The past came at the white dawn
Wearing a soiled hat
And a black dress.
The past came to streets that it knows
As a woman knows her hoopoe
And the place in which she submitted nightingales to death.

The past behind the door, is it …?
Easy as the ladder
When a child attends so excited with death and oblivion?
The past is behind the door
While I am, for ages, wakeful as a broken clock
But the past dare not enter
And I dare not open the door for guests I do not know.

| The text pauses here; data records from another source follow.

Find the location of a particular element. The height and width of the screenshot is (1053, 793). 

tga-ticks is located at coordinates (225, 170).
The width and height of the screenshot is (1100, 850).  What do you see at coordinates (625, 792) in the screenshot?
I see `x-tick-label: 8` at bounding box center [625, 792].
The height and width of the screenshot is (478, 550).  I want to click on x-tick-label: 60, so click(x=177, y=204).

The past sat behind the door
It ate behind the door, slept and woke
At dawn, it thought of nothingness for long
It married and practiced its blue habit.
Behind me is the door, before me is the door.
Behind me is the sense, before me is the sense.
Through the hole in the door
I see him getting up from death
Walking to and fro,
To and fro and talking nonsense.
I arrest myself.

At a white dawn like a knife
I saw the soiled hat and the black dress.
I remembered I was behind the door for countless ages
As broken clocks I remained wakeful,
Catching the past with my palm
I stab him with the knife.
I choke him happily with death's breeze
Happily as the sunbeam
Happily with my moaning
Happily with the blackness of my blood.